Director William Desmond Taylor is mentioned on the first page of the brochure, having directed four Pickford features. Following that are full page tinted photos of the performers in Realat films beginning with Mary Miles Minter and followed by pages for Alice Brady, Justine Johnstone, William Desmond Taylor, Constance Binney, Wanda Hawley, and Bebe Daniels.

minter pic.jpg
minter text.jpg
bebe pic.jpg
bebe text.jpg

Realart had distribution offices in 21 cities and was perceived as an independent production company, although Zukor and Jesse Lasky were both majority stockholders in the corporation. When an anti-trust suit was filed against Zukor and Lasky, it was revealed that Artcraft and Realart were controlled by Famous Players - Lasky as a device to charge higher rental fees for specific films. At that point, the films of both companies were added to Paramount distributing, which had become part of the Famous Players-Lasky Company in 1917.

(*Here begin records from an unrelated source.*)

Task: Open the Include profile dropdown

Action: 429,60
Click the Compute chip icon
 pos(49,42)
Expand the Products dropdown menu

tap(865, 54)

Zukor and Lasky were found in violation of antitrust regulations and were ordered to cease and desist block and blind bidding (renting large number of films as a single unit in a "take it or leave it manner" and forcing exhibitors to bid on unseen films). They were required to file a report of compliance, which they failed to do. A subsequent suit named all the major studios in violation of antitrust laws. They found shelter in the establishment of business protection policies during the depression and then were able to delay compliance even longer due to World War II. Not until 1947 was compliance with the lawsuits completed when the studios sold off their theatres and ceased block-booking practices. 

It has been suggested that Realart was used as a "testing" studio for young, attractive actresses, with Taylor as a director who could help enhance and increase their popularity in film with his skills. When William Desmond Taylor was shot in 1922, the scandal surrouding his death also helped bring about the end of the career of Mary Miles Minter and the Realart company. Additional scandals involving Paramount stars Wallace Reid and Roscoe "Fatty" Arbuckle occupied Paramount's studio management redirected the studio's attention to the threat of federal censorship. Avoiding this possibility became the studio's primary focus instead of flawed booking practices.

 

In 1947, another distribution company with the Realart name was formed to distribute older films, as well as newer films and select new films, especially those of the Universal Pictures Corporation.

IMAGES: Pages from the Realart Pictures Corporation. top and center above left, William Desmond Taylor, director, portrait and text. Above left Mary Miles Minter, portrait and text, and Bebe Daniels, portrait and text. Several years after Taylor's passing, Minter retired from films, while Bebe Daniels went on to success in sound films, radio, and television.